2. Establish Who You Are
Once I made the decision about the amount of clothes I truthfully needed for my new venture, a formula was necessary to choose what to give away and what to buy next. Without set values (priorities) that you live by, most decisions are made unconsciously, motivated by cultural programming, so by bringing awareness to my values I found I could be in greater alignment with my natural self.
2. Sustainability (holistic for the good of the collective and of Mother Earth).
3. Doing More with Less: If you can learn to do more with less, you’ll be able to do less and get more.
One of the big things I realized, lugging my closet around, is that most of what I had in my closet, I didn’t need for my new on-the-go lifestyle. In rebuilding my wardrobe, I would need enough for about a 10-day rotation… My journeys take me from hot Maui to mountain winters so I needed year-round clothes.
3. Cutting-Edge Companies
The great thing about the eco-clothing on the market is that most of the brands are natural, fashionable, affordable and super comfortable. They’re ahead of their time, trailblazing this new eco-frontier. Over the past few weeks I’ve given away my wardrobe and rebuilt an entirely new natural and sustainable closet.

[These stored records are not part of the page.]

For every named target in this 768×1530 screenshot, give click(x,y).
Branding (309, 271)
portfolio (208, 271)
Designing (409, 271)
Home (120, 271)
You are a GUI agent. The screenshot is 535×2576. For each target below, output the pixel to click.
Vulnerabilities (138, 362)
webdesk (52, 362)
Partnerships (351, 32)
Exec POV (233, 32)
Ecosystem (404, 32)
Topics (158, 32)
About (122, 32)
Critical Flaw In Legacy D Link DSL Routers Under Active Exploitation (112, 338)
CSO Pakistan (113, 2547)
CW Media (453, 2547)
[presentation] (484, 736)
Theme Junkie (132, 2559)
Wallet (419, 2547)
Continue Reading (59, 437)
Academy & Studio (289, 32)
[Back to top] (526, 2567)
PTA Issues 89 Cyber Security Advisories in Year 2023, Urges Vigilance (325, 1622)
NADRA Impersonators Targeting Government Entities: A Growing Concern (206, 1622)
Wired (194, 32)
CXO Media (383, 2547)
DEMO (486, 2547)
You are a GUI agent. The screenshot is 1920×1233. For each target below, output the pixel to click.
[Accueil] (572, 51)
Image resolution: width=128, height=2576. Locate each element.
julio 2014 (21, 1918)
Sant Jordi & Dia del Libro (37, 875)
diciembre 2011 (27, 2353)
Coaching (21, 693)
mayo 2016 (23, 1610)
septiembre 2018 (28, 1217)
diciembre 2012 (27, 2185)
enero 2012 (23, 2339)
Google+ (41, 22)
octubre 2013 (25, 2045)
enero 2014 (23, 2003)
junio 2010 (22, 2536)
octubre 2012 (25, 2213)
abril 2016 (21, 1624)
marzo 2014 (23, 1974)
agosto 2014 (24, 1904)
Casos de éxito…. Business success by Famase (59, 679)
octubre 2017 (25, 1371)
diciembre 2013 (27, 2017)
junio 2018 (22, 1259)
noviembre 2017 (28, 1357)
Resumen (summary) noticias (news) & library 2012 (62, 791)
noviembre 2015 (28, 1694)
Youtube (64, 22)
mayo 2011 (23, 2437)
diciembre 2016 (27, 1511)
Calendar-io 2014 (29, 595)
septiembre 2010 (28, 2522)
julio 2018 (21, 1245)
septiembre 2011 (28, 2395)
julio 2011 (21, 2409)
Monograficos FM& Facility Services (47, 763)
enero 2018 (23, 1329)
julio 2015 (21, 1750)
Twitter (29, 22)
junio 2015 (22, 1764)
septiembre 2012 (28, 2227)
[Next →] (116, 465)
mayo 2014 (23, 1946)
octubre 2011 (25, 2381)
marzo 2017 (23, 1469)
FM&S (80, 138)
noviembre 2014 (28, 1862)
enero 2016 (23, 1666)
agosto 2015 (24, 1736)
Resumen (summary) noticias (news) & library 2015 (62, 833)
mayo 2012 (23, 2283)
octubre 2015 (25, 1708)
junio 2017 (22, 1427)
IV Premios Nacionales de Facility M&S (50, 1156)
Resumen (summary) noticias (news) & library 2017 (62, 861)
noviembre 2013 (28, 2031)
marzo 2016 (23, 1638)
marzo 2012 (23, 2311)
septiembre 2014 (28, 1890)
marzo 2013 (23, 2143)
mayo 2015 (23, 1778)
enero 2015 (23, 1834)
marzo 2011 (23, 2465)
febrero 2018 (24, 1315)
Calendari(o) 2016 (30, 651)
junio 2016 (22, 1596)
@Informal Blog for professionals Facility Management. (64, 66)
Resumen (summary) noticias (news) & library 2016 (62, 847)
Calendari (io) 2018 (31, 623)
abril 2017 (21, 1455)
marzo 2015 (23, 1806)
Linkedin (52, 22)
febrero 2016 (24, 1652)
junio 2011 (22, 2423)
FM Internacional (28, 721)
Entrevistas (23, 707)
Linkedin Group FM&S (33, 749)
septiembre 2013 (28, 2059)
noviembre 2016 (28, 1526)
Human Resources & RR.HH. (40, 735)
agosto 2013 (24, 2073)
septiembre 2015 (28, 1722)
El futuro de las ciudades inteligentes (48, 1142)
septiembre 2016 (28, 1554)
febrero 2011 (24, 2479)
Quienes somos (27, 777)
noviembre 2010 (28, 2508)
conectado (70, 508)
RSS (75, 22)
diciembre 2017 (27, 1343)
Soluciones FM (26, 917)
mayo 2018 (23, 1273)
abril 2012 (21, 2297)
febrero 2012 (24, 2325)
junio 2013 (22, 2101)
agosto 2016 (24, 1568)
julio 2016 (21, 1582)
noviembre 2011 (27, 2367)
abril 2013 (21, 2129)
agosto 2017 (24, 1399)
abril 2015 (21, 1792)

There are many brands to explore so feel free to dive in. GGO Organics uses organic bamboo milled and created in Los Angeles. They source their material from a free-trade group in Vietnam and use Oeko-Tex certified eco-dyes and processing. Their clothing variety, from super stylish to super cute exercise get-ups (for men and women), is killer and the fabrics are very high quality! The Hempest uses organic hemp manufactured in China. They’re very conscious and transparent about the positive working environment in their factories there! They make hard-to-find eco products such as hiking boots, winter coats, sweaters and everything else you need for a year-round wardrobe. Groceries Apparel, with their interesting city-casual style, uses organic cotton and recycled fabrics all manufactured in Los Angeles and locally sourced. My recommendation is to have fun exploring these new fabrics and eco solutions as a green addition to your wardrobe!